**WHAT TO WORK ON**
Arrange the listing from its start through the line containing "tap(613, 170)", inclusive, as a two-column CSV with the columns "instruction" and "answer". Give one row for each instruction and its answer, and put each value in a single quoted field with line breaks replaced by spaces.
——————
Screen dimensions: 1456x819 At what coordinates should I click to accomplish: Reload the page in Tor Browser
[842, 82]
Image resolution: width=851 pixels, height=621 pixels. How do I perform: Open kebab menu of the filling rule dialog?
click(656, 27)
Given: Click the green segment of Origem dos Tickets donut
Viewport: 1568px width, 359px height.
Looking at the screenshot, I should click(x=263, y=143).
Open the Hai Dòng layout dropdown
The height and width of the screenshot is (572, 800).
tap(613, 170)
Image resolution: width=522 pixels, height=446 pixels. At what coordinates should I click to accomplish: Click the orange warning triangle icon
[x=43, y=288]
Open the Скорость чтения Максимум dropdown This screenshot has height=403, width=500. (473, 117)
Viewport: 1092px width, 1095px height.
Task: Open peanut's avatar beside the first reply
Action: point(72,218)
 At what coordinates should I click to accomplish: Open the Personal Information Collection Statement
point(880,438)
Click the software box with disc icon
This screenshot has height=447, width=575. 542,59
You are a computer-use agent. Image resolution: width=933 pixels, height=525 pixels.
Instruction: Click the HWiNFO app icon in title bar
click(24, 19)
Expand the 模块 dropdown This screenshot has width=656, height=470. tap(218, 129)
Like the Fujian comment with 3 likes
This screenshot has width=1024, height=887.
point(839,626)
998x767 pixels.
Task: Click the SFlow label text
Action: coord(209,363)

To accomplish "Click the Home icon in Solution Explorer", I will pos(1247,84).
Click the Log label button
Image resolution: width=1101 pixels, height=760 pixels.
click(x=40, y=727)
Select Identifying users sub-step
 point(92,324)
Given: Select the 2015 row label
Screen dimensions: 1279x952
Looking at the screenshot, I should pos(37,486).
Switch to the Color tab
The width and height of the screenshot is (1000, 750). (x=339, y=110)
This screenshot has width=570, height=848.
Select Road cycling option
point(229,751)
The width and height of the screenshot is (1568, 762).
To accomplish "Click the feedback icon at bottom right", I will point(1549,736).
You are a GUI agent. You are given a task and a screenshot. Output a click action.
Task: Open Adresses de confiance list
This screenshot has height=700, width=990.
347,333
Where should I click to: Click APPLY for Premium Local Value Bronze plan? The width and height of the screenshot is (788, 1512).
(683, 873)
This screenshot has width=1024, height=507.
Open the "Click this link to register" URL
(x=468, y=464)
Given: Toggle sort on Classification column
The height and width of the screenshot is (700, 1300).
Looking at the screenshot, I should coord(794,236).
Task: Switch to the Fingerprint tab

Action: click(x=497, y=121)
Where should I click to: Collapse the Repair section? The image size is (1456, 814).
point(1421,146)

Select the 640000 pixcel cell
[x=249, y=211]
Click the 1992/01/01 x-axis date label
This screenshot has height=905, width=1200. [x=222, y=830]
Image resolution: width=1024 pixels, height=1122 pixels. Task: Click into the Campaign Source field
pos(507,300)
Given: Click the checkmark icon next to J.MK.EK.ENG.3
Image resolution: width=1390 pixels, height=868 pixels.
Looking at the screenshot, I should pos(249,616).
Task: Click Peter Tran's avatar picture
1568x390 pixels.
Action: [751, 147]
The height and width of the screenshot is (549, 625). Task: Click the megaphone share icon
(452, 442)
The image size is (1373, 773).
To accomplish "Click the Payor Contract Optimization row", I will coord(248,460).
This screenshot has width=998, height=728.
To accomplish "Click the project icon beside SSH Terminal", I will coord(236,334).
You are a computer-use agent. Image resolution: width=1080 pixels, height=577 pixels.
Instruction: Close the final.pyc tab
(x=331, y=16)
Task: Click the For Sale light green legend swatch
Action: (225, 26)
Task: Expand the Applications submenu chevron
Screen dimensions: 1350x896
——————
**SOLUTION TO THIS TASK**
instruction,answer
"Screen dimensions: 1456x819 At what coordinates should I click to accomplish: Reload the page in Tor Browser","[842, 82]"
"Image resolution: width=851 pixels, height=621 pixels. How do I perform: Open kebab menu of the filling rule dialog?","click(656, 27)"
"Given: Click the green segment of Origem dos Tickets donut Viewport: 1568px width, 359px height.","Looking at the screenshot, I should click(x=263, y=143)."
"Open the Hai Dòng layout dropdown The height and width of the screenshot is (572, 800).","tap(613, 170)"